Friday, November 05, 2004

What does Red America want?


Why Americans Hate Democrats—A Dialogue - Depressed liberals analyze what ails them.

Freud posed the same question about Woman and, as a feminist comedienne responded, "Why didn't he ask?

For the past 3 days liberal pundits have been rehearsing the received wisdom of the past decade about Culture Wars and speculating about what it would take for the Democratic Party to win back "middle American" voters. The most common proposals are: get religion, get "vision" and get simple.

The very fact that it has never occurred to any of them to ask is symptomatic of the conditions that created this cultural divide. Liberal pundits are so out of contact with middle Americans that they regard them as members of an alien culture whose beliefs, preferences, commitments and folkways are anthropological data. Why is it so dang difficult to figure out what they want? They aren't living on the moon, they speak English, they can articulate their beliefs, state their preferences and explain their priorities. They are amenable to reason.

So long as liberal pundits and politicos treat them as anthropological specimens, the Enlightenment Project is doomed.

4 comments:

bls said...

Nah. That'd be too easy.

bls said...

But here's a suggestion, for starters, just in case anybody takes you up on this idea: liberals need to read something besides the New York Times and Slate and Salon. They should watch FOX News and Brit Hume occasionally, instead of CNN and Peter Jennings. Listen to Limbaugh and Hannity, now and then, and turn off NPR.

Conservatives know liberals, and everything about liberals, because liberal media is everywhere and liberals are the star of every show. But liberals have no clue what conservatives think or feel or want because they scorn conservative media, which is in any case a fairly new phenomenon. This is the source of the ignorance.

Anonymous said...

You said:

"They are amenable to reason."

The problem is that they aren't. The Enlightment project is doomed because red-state America is systematically dismantling the secular infrastructure. Witness the current federal case in Cobb County in Georgia, in which a young-Earth creationist petitioned to have warning stickers placed on biology textbooks, because evolution is in conflict with her religious beliefs (as if her personal beliefs were enough to claim that evolution is false).

The problem is getting worse, since many parents home-school their children (the better to shield them from Enlightenment influences), and voucher initiatives will soon allow tax dollars to be used by students to attend religious schools, whose primary purpose is to inculcate religious (read: anti-scientific) dogma.

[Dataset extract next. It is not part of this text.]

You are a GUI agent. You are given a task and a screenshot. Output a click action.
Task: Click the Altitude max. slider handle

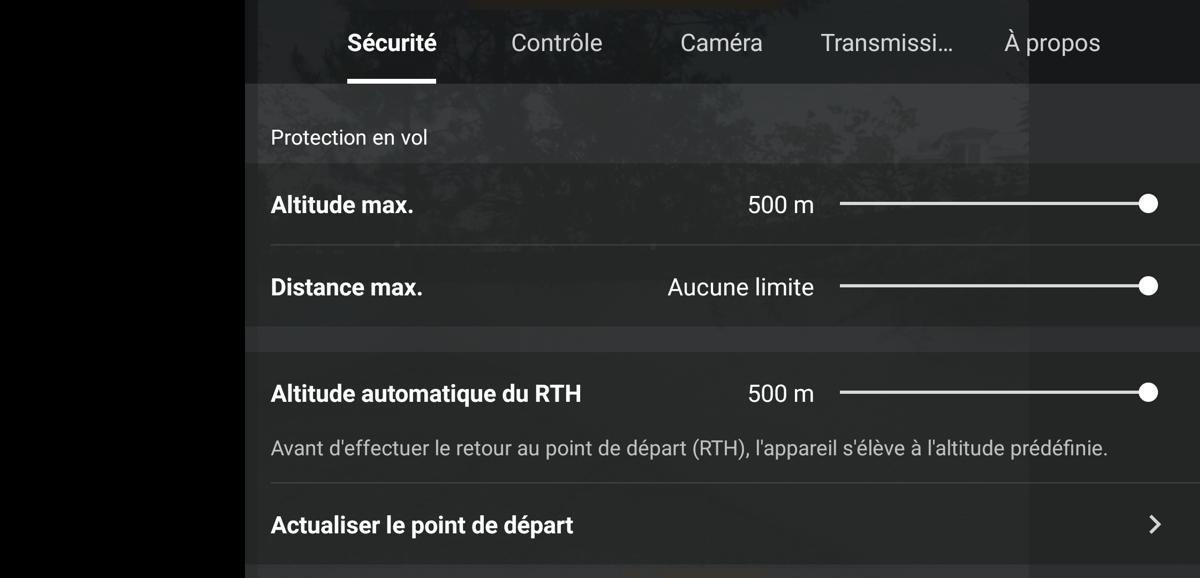pyautogui.click(x=1148, y=204)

The basic problem here in the states is that large numbers of its citizens reject secularism and rationalism. The Republican appeals to "allow religion into the public square" are intended to lower the threshold for rational discourse of public policy. So for example, this allows conservatives to make abortion illegal for everyone, by simply arguing that this is "what most Americans want." Nevermind that the decision to have an abortion is a private matter that affects only the woman, her partner, and her doctor.

The conservative movement in America rejects liberal democracy. They are not in favor of using the state to protect personal liberties. Right-wing Christians want to use majority rule and the power of the state to prescribe behavior for everyone. The threat to democracy articulated by John Stuart Mill, the tyranny of the majority, is happening here in the states.

The election has only recently happened, so maybe I'm still in shock about the outcome. I have voted for losing presidents before, but it was never that big a deal. Bush's reelection was for me the first time I've been actually scared about the consequences.

Unknown said...

False. 48% of voters went for Kerry: quite a few of those were in red states and quite a few were committed Christians, including lots of committed church-going blacks. Conservative evangelicals are a small and, believe it or not, shrinking minority of the population--Barna, e.g. puts them at 7%. I don't know the figure for home-schoolers but I'd bet it's much lower than that.

Lots of people have false beliefs but that doesn't mean they're not amenable to reason in some global way. There isn't a vast right-wing Christian conspiracy aiming to dismantle liberal democracy and establish a theocracy any more than there's a vast left-wing secular conspiracy intent on banning the Bible and turning the country into a sexual free-for-all.